— Task instructions —
When the word "will" shows up in a line of the data below, copy that whole line.

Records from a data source

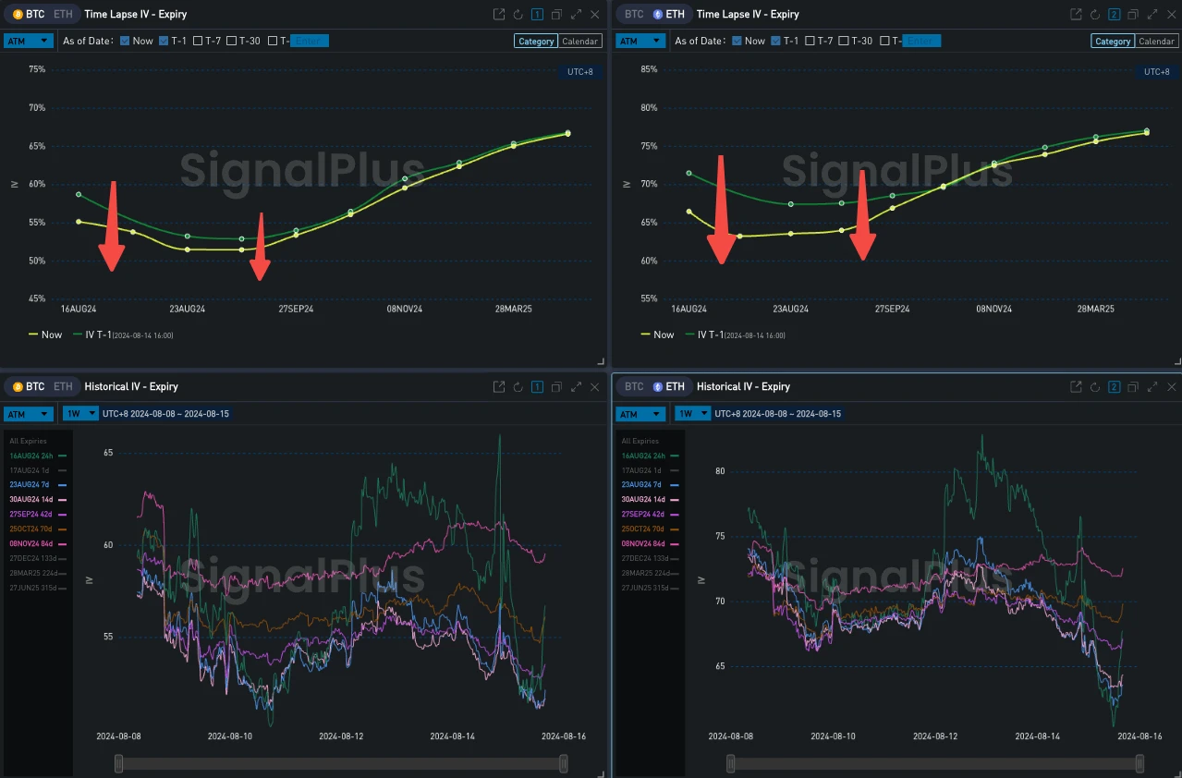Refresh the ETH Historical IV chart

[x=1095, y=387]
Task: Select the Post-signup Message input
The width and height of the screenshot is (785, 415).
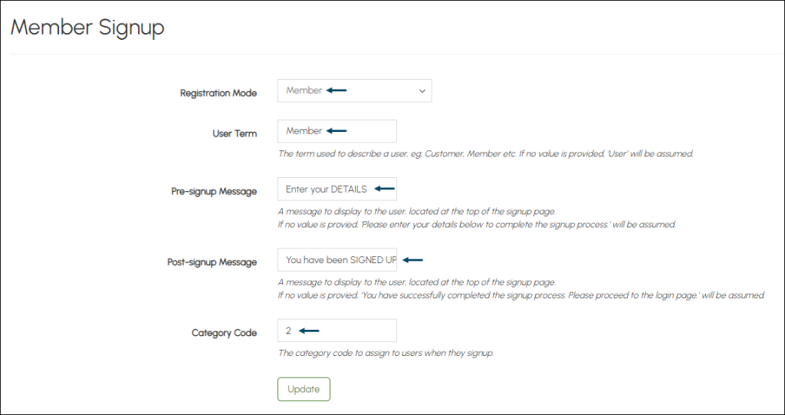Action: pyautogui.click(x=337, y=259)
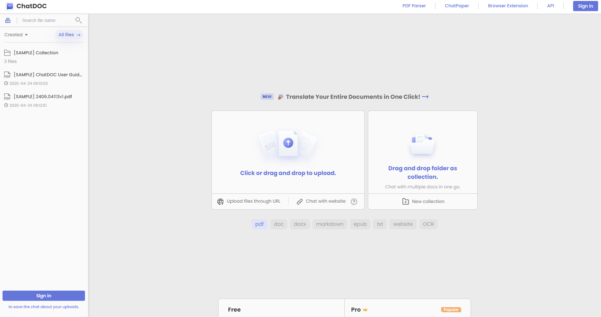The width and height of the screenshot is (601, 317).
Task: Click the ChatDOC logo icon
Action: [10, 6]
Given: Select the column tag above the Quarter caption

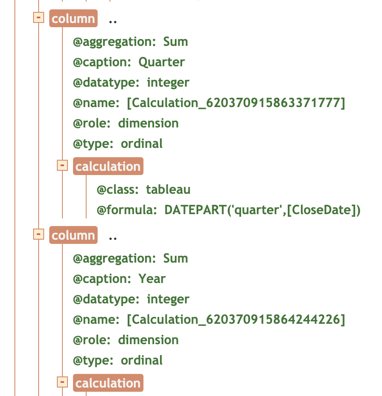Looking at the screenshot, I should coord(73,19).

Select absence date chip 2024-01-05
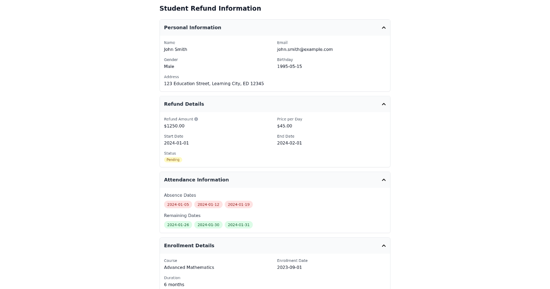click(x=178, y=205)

* * *

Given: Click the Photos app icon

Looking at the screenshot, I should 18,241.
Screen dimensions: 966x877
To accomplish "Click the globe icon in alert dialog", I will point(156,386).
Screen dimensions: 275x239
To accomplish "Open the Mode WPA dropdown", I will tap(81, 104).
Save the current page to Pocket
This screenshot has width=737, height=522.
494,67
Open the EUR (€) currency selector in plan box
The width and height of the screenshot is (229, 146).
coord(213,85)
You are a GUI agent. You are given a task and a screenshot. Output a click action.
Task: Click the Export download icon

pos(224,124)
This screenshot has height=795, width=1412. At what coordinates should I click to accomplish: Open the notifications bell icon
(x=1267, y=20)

— Answer box —
To accomplish "Click the globe icon in alert dialog", I will point(156,386).
To accomplish "Open the Mode WPA dropdown", I will tap(81, 104).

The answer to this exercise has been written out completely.